Friday, 19 June 2015

The Queen of Spades, English National Opera, 9 June 2015


Coliseum

(sung in English)

Hermann – Peter Hoare
Count Tomsky – Gregory Dahl
Prince Yeletsky – Nicholas Pallesen
The Countess – Dame Felicity Palmer
Lisa – Giselle Allen
Pauline – Catherine Young
Chekalinsky – Colin Judson
Surin – Wyn Pencarreg
Chaplitsky – Peter van Hulle
Narumov – Charles Johnston
Governess – Katie Bird

David Alden (director)
Gideon Davey (designs)
Wolfgang Goebbel (lighting)
Lorena Randi (choreography)

Chorus of the English National Opera (chorus master: Stephen Harris)
Orchestra of the English National Opera
Edward Gardner (conductor)
 

Oh dear! What a maddeningly inconsistent director David Alden is. Or is he maddeningly consistent, his productions suiting some works, or perhaps better, some swathes of the repertoire, better than others? His ENO Peter Grimes was a brilliant reassessment of a work that is weaker than partisans allow; it engaged with Britten’s opera at a level deeper than most have dared. This Queen of Spades barely engages with Tchaikovsky’s opera at all. I cannot help but conclude that high Romanticism – call it what one will – is really not Alden’s thing. He exhibits no sympathy for any of the characters, nor for their predicament. He seems to have no interest in the plot, not even to deconstruct it. All we have is a tiresome parade of clichés, as if designed to rouse the ire of operatic ‘conservatives’ and nothing more. Dark glasses, piles of chairs, flippantly unmotivated cross-dressing, a ragbag assemblage of costumes from different periods (the Kruschchev era (?) meets something older, though not of course Tchaikovsky’s brand of Mozartiana, and with no real sense of interplay), a hospital ward, extras who are not extras but are treated as such until they are not, party guests with animal masks: all these and more put in their mandatory appearances. Contemptuously tossed bank notes might make a point, but it is all but drowned under the frenetic, meaningless goings on. Is there a hint that the Countess is a gay icon, even a drag queen? Perhaps, but it is taken no further. And why does the clock never reach twelve, even when we are told that it does? This audience member was long past caring. My fear was that everything lay in Hermann’s – or rather Alden’s – tortured, or careless, mind. What a novel idea! If you despise the opera and everything surrounding it quite so much, if you really think it so clichéd that you have nothing to add beyond further cliché, might there not be a degree of integrity in leaving it to the care of another director?
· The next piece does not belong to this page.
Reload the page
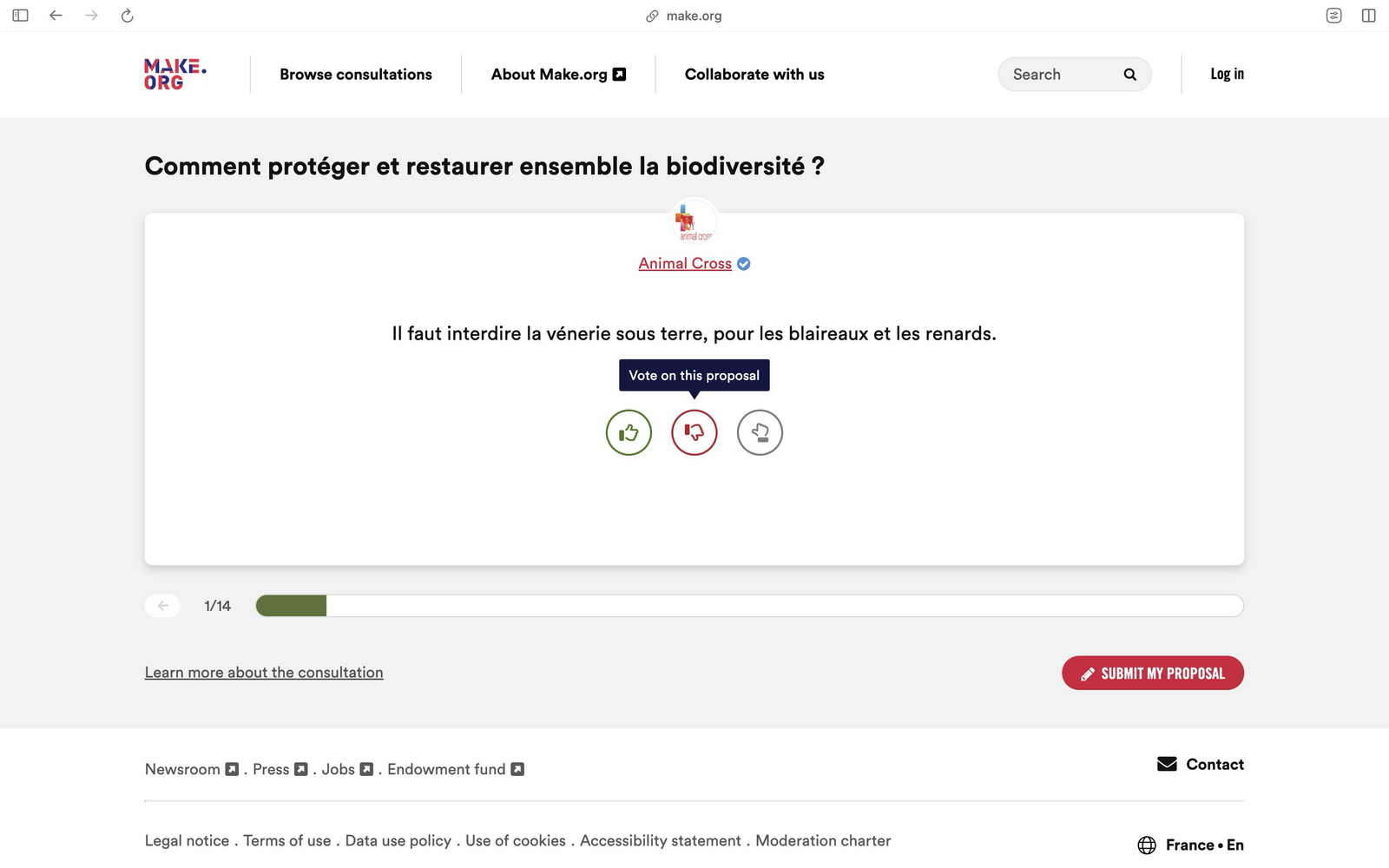Screen dimensions: 1389x868 tap(128, 16)
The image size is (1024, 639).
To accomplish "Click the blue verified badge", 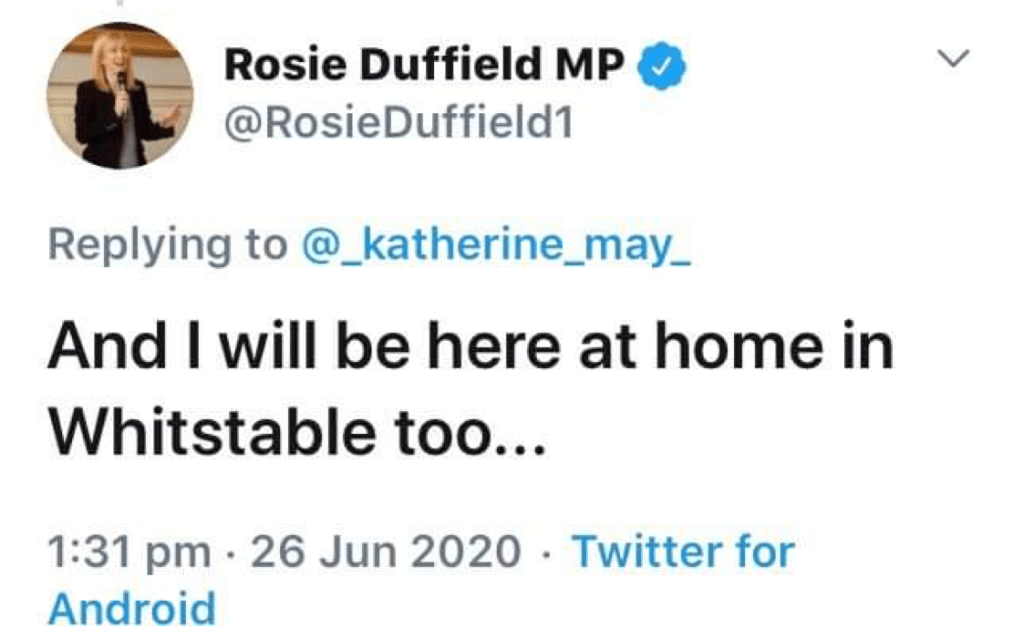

The orchestra, however, sounded terrific, as it generally does now, especially under Edward Gardner. Precision, weight, delicacy: all were present. If only Gardner’s prowess as an orchestral trainer were matched by insight into the score. His conducting was often stiff, save when he accelerated too quickly. There were moments of repose, not least in the realm of Mozartian parody (which Gardner clearly esteems more highly than Alden), but there was little to indicate a longer line. Continuity was fractured less than on stage, but Tchaikovsky needs more than that. The chorus was on fine form too, its virtues – and its acting, however misplaced – every inch the equal of the orchestral performance.


ENO also offered a splendid cast. Peter Hoare proved an unusually thoughtful Hermann, his detailed attention to the text (that is, to words and music) exemplary throughout. Giselle Allen’s Lisa provided a near-ideal mixture of, or perhaps better confrontation between, coldness and warmth; her confidante, Pauline (Catherine Young) mirroring and to an extent extending such qualities on her smaller scale. What on earth Alden was thinking of in her case, I hardly dare consider. Felicity Palmer retains the most formidable star quality; her Grétry aria was as moving as anything we heard. For once, a degree of stillness! The richness of Nicolas Pallessen’s baritone proved a welcome luxury in the role of Prince Yeletsky. Despite the absurdities of the production at large, there was always a proper sense of interaction between all on stage; almost all excelled. What a pity, then, that the director seemed determined to undermine, even to negate, such manifest virtues.